Repeat, exactly and alone, every line from the line that contains "Inchiesta (128, 2128)" to the end of the entries.

**** DATASET RECORDS

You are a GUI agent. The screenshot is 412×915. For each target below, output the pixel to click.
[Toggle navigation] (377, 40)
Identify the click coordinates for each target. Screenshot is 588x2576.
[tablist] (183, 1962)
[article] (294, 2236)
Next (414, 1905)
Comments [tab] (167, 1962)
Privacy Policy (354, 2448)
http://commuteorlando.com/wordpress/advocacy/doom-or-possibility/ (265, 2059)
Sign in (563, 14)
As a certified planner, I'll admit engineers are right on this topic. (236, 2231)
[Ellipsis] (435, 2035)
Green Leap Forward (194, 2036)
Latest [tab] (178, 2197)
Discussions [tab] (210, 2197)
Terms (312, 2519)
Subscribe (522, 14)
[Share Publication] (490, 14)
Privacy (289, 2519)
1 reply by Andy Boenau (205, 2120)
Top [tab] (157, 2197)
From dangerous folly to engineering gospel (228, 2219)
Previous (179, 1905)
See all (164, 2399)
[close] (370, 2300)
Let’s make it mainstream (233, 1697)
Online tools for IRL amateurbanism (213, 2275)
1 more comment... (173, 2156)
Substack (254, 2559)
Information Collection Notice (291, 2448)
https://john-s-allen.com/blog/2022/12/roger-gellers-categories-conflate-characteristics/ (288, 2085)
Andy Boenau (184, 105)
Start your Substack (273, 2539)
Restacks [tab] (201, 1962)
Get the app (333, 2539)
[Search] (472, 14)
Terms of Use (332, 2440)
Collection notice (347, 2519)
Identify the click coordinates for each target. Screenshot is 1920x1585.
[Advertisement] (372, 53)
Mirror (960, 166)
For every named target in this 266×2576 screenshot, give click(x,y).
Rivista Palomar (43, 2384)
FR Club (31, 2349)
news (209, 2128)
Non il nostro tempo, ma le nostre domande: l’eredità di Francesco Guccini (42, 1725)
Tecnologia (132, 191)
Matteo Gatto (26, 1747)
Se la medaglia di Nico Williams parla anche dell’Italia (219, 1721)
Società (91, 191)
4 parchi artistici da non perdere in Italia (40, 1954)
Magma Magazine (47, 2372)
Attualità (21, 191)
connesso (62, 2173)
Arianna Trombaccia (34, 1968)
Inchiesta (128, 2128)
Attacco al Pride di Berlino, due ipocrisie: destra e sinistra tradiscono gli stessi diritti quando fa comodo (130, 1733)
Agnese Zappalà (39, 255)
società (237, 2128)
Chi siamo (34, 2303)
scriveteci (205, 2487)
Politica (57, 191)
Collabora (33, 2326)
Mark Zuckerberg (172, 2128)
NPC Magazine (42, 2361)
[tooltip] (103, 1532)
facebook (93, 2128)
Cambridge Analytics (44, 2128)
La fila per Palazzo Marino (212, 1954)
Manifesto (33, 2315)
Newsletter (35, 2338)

********

* [EXERCISE ANSWER]
Inchiesta (128, 2128)
Attacco al Pride di Berlino, due ipocrisie: destra e sinistra tradiscono gli stessi diritti quando fa comodo (130, 1733)
Agnese Zappalà (39, 255)
società (237, 2128)
Chi siamo (34, 2303)
scriveteci (205, 2487)
Politica (57, 191)
Collabora (33, 2326)
Mark Zuckerberg (172, 2128)
NPC Magazine (42, 2361)
[tooltip] (103, 1532)
facebook (93, 2128)
Cambridge Analytics (44, 2128)
La fila per Palazzo Marino (212, 1954)
Manifesto (33, 2315)
Newsletter (35, 2338)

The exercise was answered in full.